Les clauses qui dérangent
— « Caractère raisonnable » d’une décision
Empêcher les cours et tribunaux israéliens de se prononcer sur le « caractère raisonnable » d’une mesure prise par le gouvernement et de la révoquer signifie, pour les opposants à la réforme, une atteinte à l’équilibre entre les pouvoirs. En effet, jusqu’à maintenant, si la Cour suprême était saisie par une association ou un individu, elle pourrait s’opposer à l’application d’une mesure ou d’une loi adoptée, selon elle, en contradiction avec les lois fondamentales du pays. Désormais, il ne faut qu’une majorité simple à la Knesset pour passer outre les recommandations des juges de la Cour suprême.
— Nomination des juges
La réforme prévoit un contrôle décisif du gouvernement sur la nomination des juges, y compris les juges de la Cour suprême. A ce jour, les juges sont nommés par le président de l’Etat sur proposition d’une commission composée de juges, d’avocats, de représentants du gouvernement et de l’opposition. Le projet changera la composition de nomination en fournissant une majorité automatique aux représentants de la coalition au pouvoir.

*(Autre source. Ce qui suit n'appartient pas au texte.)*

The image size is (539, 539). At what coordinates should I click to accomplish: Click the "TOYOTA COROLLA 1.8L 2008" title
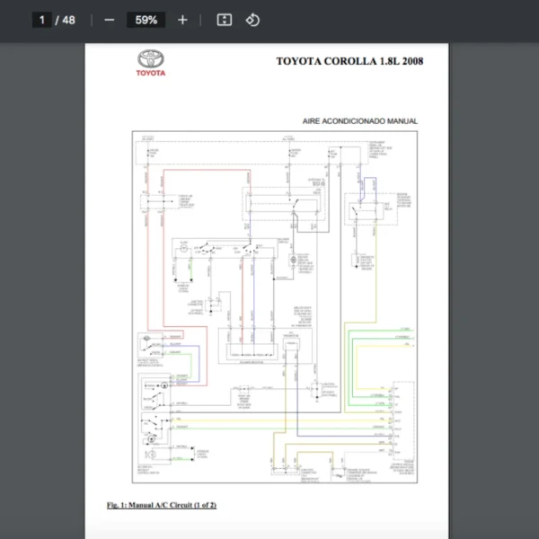coord(349,61)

— Rôle des conseillers juridiques
Si la réforme est appliquée dans sa totalité, les conseillers juridiques seront directement désignés par les membres du gouvernement et leurs avis n’auraient plus aucun caractère contraignant. Leur influence au sein des ministères serait ainsi largement réduite. Aujourd’hui, leurs recommandations sont citées par les juges de la Cour suprême lorsqu’ils statuent sur la bonne conduite du gouvernement.
— Nominations ministérielles
Le dernier point de contestation de cette réforme, et non des moindres, un projet d’amendement à une loi fondamentale, surnommé « Deri 2 », vise à placer les nominations ministérielles hors du champ de compétence de la Cour suprême.